Saturday, August 21, 2010

Ewan McIntosh

I was at a great course yesterday by Ewan McIntosh. Unfortunately I had to leave early to finish my last Learning Conference. Sorry about that Ewan. Fortunately my work mates were there and they told me about Ewan's challenge to us at the end of the course - To blog about something that will take up 100hrs of your time, apart from teaching.

Well that ones easy for me, I've just signed up for my first marathon (Auckland-31st October 2010). That's at the most 10 weeks away and doesn't give me a long time to train. Oh well better not to think too much about it and just get on with the training. Given I'll need to do a good 750k's training at an estimated 6 to 8 mins a k that's a good 100hrs on my feet. There done it.

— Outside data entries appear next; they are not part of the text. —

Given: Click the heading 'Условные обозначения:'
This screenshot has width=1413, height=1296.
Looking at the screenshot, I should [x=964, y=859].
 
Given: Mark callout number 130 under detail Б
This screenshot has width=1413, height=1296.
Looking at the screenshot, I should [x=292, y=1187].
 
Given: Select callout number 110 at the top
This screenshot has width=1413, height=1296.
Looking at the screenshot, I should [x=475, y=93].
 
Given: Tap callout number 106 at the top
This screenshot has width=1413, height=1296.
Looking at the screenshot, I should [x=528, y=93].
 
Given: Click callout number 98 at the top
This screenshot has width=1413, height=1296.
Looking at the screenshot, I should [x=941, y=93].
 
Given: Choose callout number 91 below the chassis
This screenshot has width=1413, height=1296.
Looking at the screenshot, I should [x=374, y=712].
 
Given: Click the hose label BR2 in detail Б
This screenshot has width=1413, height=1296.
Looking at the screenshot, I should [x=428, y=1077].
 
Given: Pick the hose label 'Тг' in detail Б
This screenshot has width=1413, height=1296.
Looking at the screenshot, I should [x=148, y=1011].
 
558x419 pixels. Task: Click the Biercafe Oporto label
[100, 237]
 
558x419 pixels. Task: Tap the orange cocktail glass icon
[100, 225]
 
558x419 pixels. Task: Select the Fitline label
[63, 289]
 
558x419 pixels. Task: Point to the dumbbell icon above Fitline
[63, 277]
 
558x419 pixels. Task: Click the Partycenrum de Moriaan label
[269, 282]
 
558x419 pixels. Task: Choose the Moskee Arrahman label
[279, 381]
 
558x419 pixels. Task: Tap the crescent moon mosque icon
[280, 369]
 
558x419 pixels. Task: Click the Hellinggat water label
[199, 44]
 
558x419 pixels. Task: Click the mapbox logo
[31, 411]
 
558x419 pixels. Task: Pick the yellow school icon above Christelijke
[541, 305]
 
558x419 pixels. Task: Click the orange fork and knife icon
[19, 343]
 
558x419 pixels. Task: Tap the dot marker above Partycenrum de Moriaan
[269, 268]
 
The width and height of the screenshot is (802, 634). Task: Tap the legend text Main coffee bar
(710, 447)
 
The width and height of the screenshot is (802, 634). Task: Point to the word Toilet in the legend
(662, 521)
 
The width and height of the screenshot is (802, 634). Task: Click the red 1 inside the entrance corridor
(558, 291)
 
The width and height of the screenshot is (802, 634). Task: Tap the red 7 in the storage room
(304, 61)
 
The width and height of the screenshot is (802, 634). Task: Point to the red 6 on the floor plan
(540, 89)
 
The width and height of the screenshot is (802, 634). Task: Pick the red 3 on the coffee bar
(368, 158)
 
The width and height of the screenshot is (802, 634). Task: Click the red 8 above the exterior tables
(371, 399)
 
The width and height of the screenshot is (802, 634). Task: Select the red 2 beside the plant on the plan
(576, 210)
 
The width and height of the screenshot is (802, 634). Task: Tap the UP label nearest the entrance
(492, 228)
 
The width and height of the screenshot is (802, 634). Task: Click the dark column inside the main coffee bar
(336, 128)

But what's even harder for me is to start blogging again. Ironically by last blog was posted one year previously, on the exact date of my 1st half marathon (Huntley half- 23rd May 2010). Which means I haven't blogged for nearly 15 months. I suppose you could say I've got better things to do. Which brings me to my point, blogging takes time, a lot of time, especially if you're like me, hate writing and prefer to be doing. So what's the point and why do Educators insist students and their teachers blog. The obvious benefits of reflecting on your own practice and learning goes without saying. But what's wrong with personal internal reflection? I know what you are saying, it's about sharing and I have lots to share but who want's to listen? that's what I need to know? because if no ones going to listen then why should I bother wasting my time?

4 comments:

Ewan McIntosh said...

If no-one's listening then there is little point in committing to paper, other than to remind oneself of what we have learned (could you peek back over the last 15 months and guarantee that there's no loose end of learning that you could build upon?).

That alone is valuable, but could be done on a moleskine, rather than publicly.

However, if we put in that small effort to leave comments on others' achievements and challenges, to help people online where we can, then we benefit from their insights, not just working in isolation. There's always that risk in that we don't know what we don't know. When we share, at least we know a little bit more than we were alone.

Christine McIntosh said...

How do you know no-one's interested? Unless, of course, you're not interested in others - in which case they won't know you exist. The more interested you are in others, the more interesting they will find you. I don't think that just applies to blogging - but writing a blog fair keeps your writing up to scratch!